Just look at how much knowledge work across industries require attention rather than reasoning:
Legal: Contract review—scanning hundreds of pages to flag non-standard clauses when the reasoning about whether a clause is problematic is straightforward once found.
Medical: Radiology—maintaining focus across dozens of scans to catch the one anomaly, when radiologists already know exactly what a tumor looks like.
Finance: Reconciliation—matching records across systems like bank statements to internal ledgers, checking for discrepancies.
Research: Literature review—reading dozens of papers to find the handful actually relevant to your question.
Software: Log analysis—sifting through thousands of lines of system logs to find the error explaining an outage.
Administrative: Email triage—deciding across a full inbox what needs a response, what can be delegated, what can be ignored.
In each of these cases, the reasoning is often as simple as if this, then that. The hard part is digesting enough information to know when this applies.
Attention is the bottleneck. Not reasoning.
The cost of attention just dropped by ~99.7%
To understand the impact of this on the economy, it’s worth contextualising this in numbers.
The average knowledge worker earns $75,000 a year. But how many hours of real, focused attention do they have each day? Not time in the office. Time when they’re actually locked in. Conservatively, it’s about two hours. The rest disappears into meetings, email, context-switching, and the afternoon fog.
Two hours × 250 working days = 500 hours of peak attention per year.
$75,000 ÷ 500 hours = $150 per hour of high-quality human attention.
In that hour, we can assume a focused worker could process about 10,000 words, or 40 pages.
That’s $15 per 1,000 words.
A top LLM can process the same 1,000 words for about $0.05.
That’s 300× cheaper.
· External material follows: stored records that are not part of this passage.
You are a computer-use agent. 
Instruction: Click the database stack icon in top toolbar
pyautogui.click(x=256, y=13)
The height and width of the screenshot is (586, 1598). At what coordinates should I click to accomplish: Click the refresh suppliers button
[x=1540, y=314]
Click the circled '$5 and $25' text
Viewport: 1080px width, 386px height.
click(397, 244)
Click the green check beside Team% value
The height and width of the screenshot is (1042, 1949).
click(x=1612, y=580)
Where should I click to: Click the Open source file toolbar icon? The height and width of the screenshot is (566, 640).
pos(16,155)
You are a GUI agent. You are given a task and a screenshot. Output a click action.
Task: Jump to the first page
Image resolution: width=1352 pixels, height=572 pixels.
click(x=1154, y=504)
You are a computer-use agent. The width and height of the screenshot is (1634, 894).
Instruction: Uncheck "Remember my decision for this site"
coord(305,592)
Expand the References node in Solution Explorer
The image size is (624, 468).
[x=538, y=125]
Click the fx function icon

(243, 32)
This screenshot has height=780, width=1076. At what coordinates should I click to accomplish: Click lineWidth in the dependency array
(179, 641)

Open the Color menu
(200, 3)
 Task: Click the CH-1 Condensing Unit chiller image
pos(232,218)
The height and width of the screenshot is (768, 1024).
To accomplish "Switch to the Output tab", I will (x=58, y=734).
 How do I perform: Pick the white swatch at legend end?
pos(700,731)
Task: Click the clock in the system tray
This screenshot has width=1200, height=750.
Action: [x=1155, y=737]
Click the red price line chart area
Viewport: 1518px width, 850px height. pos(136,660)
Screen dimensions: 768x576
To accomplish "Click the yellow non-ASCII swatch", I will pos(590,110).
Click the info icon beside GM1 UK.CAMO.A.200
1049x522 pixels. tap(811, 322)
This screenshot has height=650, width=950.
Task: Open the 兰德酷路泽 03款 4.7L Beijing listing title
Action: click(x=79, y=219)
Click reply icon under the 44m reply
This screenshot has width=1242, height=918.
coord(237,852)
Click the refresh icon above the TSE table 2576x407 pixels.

A 99.7% drop in the cost of human like attention.
Implications of artificial attention
When you look at it like this, you can assume that the invisible hand of the market is likely to slowly replace all the work that requires human like attention with AI.
The incentives are so large that it’s just a matter of time.
My suspicion is that this will happen in a particular order, where high-attention low-reasoning tasks go first.
Things like buying a product on Amazon, booking travel, or comparing insurance quotes. Over time, as models improve, they’ll climb the ladder toward higher-stakes, higher-reasoning decisions.
The downstream consequence of this is that the attention economy as we know it is changing. Large parts of the internet are monetized by capturing human attention and selling ads against it.
Anything someone uses the internet for that doesn’t entertain them is likely to be consumed by AI agents.
Another implication is that there are types of work that exist that before were not worth doing because the cost of attention was simply too high.
What business ideas become feasible when you can have a firehose of cheap attention?
These are just some of the questions that result from this lens, but I’m curious to hear what other people come up with.